Refusé dimanche par le peuple, le registre central des armes souhaité par les promoteurs de l'initiative pourrait quand même voir le jour, au moins partiellement. Les registres cantonaux devraient être rassemblés sur une plateforme commune dès l'an prochain.

Ces registres cantonaux ont été introduits en 2008 dans le cadre de l'association de la Suisse à l'accord de Schengen. Ils ne contiennent cependant que les armes qui ont été vendues, offertes ou héritées depuis lors.

Les cantons se défendent d'introduire par la petite porte le registre des armes central rejeté par le peuple, a dit lundi à l'ATS Sabine Pegoraro. La directrice bâloise (BL) de la sécurité a la charge d'harmoniser les registres cantonaux dans le cadre de la Conférence des directeurs cantonaux de la police.

Simonetta Sommaruga a salué dimanche la volonté des cantons de mieux coordonner leurs registres. Si le projet piétine, la conseillère fédérale compte intervenir dans la limite de ses compétences.

La cheffe du Département de la sécurité de Bâle-Campagne espère que la Conférence des directeurs cantonaux de la police approuve le projet en avril.
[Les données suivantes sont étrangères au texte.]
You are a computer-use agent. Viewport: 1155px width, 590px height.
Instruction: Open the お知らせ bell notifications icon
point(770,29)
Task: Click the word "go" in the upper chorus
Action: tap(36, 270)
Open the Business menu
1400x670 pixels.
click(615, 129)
Elle souhaite que celui-ci puisse ensuite être traduit dans les faits en l'espace d'un an.

Echanges déjà possibles

Les polices cantonales peuvent certes aujourd'hui déjà demander à consulter des données dans les registres d'autres cantons. En réunissant ces données sur une plateforme électronique, le travail d'échange s'en trouvera cependant nettement facilité, souligne Mme Pegoraro.

A partir de mai, les polices cantonales pourront en outre accéder en ligne aux données dont dispose l'Office fédéral de la police, a précisé la cheffe du Département fédéral de justice et police. Cela vaudra surtout pour l'acquisition et la possession d'armes par des étrangers.

Les tireurs ne voient aucun problème à l'avancement de ce projet de plateforme commune. Ils combattront en revanche tout renforcement du droit sur les armes, a dit lundi à l'ATS Dora Andres, présidente de la fédération suisse des tireurs sportifs.